A similar problem exists when we try to identify people who want to conduct a terrorist act. There are very few of these people in the population (so probability is close to zero). Thus, we incorrectly identify many people who aren’t terrorists in the hope of finding those few people whom are.
The mathematics of these probabilities were figured out by the Scottish logician Thomas Bayes. Bayes’ theorem requires three estimations:
1. The base-rate for panic disorder (we’ll continue with the same panic disorder example) i.e. what proportion of the population taking the test have panic disorder;
2. The accuracy rate of the test, i.e., the probability that people with real panic disorder will be identified as having panic disorder by our test;
3. The misidentification rate of the test, i.e., the probability that people without panic disorder will be misidentified by our test as having panic disorder.
Figure 1. General Formulas for Diagnostics
If we were to use our new test for panic disorder on the general population (which probably has a base rate of 3 to 10% of people having panic disorder) we will do much worse at identifying panic disorder than if we test people in out specialty panic clinic (where everyone walking through the door thinks they have panic disorder. Thus, the population at this clinic probably has a much higher rate of panic disorder). The above figures illustrate this concept by using a hypothetical test with a sensitivity (identifying people who have the disorder) of .85 and a specificity (identifying people who do not have the disorder) of .89 (these numbers would indicate that we have a pretty good test).
By keeping the same test, which has the same sensitivity and specificity of finding panic disorder and changing the sample of people we test, we find greatly different results.

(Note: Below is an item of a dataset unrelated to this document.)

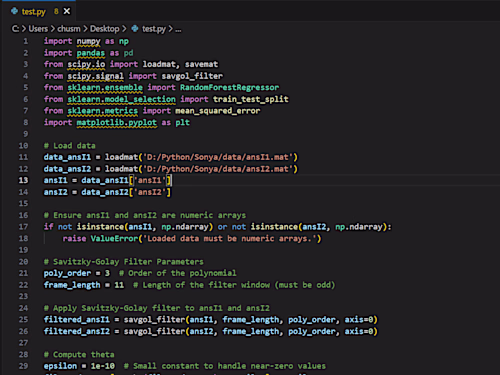This screenshot has width=500, height=375.
Task: Click the problems count badge on tab
Action: click(56, 11)
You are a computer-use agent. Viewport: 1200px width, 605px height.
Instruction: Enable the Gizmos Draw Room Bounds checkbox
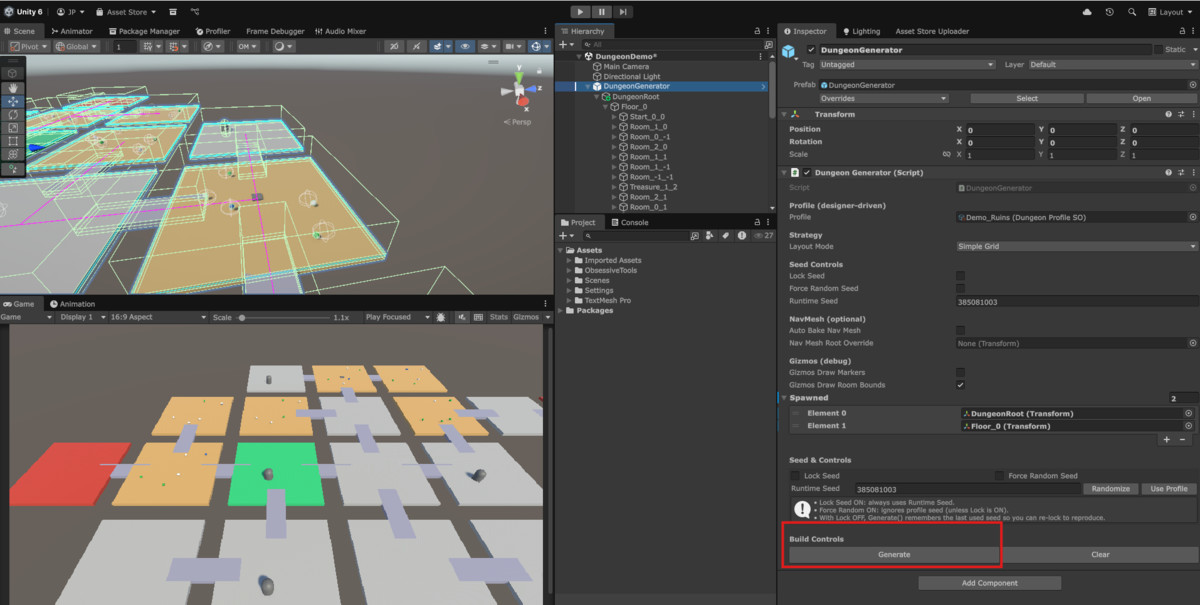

Figure 2 shows the sample of people coming into our specialty panic clinic. 96% of these people actually have panic disorder. Figure 3 shows the general population with a prevalence of 5% (5% of the people in this sample have panic disorder). In the general population sample, we incorrectly identify 10 people as having panic disorder, when indeed they do not (although, we do correctly identify 4 out of the 5 people with panic disorder as having panic disorder). In the panic clinic sample, we miss identifying 14 people who actually have panic disorder. Thus, the same test has very different results in different populations.